Trending story: The YC yacht party was genuinely buzzy at the time. Hundreds of founders were on the waitlist, which made it culturally relevant (and fun).
Founder background: Sky was the youngest-ever UCSD Student Body President—an uncommon leadership credential for an early-stage founder.
Partnerships: Not applicable here.
Data: Traction was already public on Launch YC (which David likely follows closely):
We launched in mid-July and now serve 30+ paying customers, including 16 YC companies, plus VCs, global franchises, and ghostwriting agencies. We’re seeing 30–70% week-over-week growth.
Investors: Y Combinator
Study founder-led marketing
Since discovering Imagine AI, I’ve added the company to my mental list of founder-led marketing done right. (A list I often reference in office hours with founders.)

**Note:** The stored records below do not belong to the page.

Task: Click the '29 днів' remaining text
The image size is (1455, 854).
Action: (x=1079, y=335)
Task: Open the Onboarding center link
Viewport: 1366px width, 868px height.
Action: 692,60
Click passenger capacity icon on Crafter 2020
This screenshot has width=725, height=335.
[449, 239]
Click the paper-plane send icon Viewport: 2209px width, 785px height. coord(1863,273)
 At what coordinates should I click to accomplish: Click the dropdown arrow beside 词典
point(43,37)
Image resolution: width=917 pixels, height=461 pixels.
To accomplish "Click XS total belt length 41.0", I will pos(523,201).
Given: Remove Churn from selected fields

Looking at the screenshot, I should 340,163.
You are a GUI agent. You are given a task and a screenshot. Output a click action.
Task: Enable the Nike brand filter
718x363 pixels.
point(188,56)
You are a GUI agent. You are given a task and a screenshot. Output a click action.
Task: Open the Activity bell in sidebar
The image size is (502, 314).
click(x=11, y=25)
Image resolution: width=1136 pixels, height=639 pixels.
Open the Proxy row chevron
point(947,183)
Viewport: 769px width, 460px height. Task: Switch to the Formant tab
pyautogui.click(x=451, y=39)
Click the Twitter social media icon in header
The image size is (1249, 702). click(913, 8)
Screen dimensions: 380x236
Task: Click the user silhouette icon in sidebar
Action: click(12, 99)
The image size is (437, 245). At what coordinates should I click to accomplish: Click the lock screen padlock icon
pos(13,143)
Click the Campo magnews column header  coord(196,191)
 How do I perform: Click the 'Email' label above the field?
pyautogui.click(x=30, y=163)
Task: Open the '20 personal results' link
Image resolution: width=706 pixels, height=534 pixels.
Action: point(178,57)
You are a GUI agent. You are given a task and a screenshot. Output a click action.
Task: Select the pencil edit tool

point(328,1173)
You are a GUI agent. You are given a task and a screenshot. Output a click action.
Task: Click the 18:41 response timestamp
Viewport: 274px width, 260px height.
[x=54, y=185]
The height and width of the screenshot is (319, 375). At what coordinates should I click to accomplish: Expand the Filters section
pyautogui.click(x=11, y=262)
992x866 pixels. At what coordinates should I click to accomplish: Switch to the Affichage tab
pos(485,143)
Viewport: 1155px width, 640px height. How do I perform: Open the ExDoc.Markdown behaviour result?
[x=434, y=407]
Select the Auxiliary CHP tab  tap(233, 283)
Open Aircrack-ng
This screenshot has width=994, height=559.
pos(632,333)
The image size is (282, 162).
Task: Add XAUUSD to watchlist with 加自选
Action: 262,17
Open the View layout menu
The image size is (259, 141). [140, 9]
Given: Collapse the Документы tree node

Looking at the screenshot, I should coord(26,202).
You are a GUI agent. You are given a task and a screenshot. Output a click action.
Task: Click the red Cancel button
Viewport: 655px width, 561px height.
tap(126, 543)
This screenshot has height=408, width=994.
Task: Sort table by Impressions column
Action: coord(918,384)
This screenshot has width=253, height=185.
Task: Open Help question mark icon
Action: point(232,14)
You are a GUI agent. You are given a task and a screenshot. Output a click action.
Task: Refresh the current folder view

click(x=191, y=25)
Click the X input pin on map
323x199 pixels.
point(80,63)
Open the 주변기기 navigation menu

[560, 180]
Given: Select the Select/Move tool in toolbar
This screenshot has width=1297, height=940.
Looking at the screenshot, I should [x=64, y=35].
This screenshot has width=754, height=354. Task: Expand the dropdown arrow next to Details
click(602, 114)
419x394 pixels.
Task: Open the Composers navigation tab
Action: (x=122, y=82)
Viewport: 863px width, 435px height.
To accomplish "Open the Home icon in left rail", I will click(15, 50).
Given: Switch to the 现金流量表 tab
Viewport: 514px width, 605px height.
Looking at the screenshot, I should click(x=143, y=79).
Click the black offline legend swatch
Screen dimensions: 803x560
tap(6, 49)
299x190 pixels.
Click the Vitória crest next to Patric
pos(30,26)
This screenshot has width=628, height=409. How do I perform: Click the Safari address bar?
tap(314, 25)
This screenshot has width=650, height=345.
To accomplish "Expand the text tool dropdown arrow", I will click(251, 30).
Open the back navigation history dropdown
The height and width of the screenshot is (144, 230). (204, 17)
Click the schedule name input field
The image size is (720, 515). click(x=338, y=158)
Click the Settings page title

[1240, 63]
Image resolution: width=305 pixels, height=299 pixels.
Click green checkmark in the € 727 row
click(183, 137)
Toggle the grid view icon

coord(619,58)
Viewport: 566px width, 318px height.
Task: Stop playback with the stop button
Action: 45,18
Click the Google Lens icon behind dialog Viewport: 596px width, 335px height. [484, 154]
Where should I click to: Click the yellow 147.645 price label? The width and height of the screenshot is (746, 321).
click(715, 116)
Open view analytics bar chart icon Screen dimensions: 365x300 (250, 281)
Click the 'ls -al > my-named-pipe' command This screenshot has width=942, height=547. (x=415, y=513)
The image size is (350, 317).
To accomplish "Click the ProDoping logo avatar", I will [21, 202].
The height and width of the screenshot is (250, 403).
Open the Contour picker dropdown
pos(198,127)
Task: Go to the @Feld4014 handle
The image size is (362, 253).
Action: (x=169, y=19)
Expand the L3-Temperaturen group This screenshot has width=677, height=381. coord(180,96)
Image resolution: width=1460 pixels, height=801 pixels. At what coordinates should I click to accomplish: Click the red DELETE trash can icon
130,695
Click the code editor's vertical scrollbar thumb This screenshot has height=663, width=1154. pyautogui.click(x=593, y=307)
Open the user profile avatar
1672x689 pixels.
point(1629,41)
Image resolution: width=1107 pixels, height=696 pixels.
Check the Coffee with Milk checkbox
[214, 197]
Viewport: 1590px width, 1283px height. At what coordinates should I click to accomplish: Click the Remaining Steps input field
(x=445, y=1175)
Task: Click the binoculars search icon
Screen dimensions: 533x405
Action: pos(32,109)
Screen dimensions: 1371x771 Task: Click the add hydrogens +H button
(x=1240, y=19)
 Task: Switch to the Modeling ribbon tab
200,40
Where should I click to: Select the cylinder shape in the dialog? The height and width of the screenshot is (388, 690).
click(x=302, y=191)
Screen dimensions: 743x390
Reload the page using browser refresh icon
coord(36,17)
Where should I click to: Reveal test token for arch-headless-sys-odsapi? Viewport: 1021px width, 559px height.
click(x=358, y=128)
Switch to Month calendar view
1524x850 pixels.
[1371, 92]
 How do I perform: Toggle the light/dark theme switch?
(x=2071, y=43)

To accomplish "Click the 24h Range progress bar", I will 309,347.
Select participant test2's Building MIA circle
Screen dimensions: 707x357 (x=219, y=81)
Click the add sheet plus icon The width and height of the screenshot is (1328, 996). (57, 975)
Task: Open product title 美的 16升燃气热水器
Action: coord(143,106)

The founders take risks with big ideas, but nothing feels outlandish or misaligned with their audience. There’s no rage bait.
Instead, they’ve:
Hosted a Christmas Gala
Run a hackathon with MongoDB
Locked five founders in a cabin with no cell service to build agenticsanta.com
Created a behind-the-scenes video of Rippling’s YC Demo Day experience
If you want to get better at founder-led marketing, study it. Study RevenueCat, Fondo, Imagine AI, and I’ll also throw in Athena AI.
If there are others you love, message me. I’m always studying and adding to my list.
The pitch
When you’re pitching a founder, be more casual than if you’re pitching press. You’re peers—both in the trenches of building a startup.
So, if I were the founder of Imagine AI pitching David to come on START, I’d probably DM him on X with something simple like this:
hey david — in the current YC batch building imagine ai.
we’re making content marketing way easier for founders.we just launched + ended up renting a yacht for founders as part of it lol.
doing our YC launch next week and thought it could be fun to talk through what’s working.any chance this friday works for START?
Founder-led channels won’t replace traditional media, but they have changed the game for early-stage founders.
You don’t need a reporter to tell your story anymore. You just need the right angle, the right peer, and a reason for someone else to care.
And sometimes, that starts with a DM.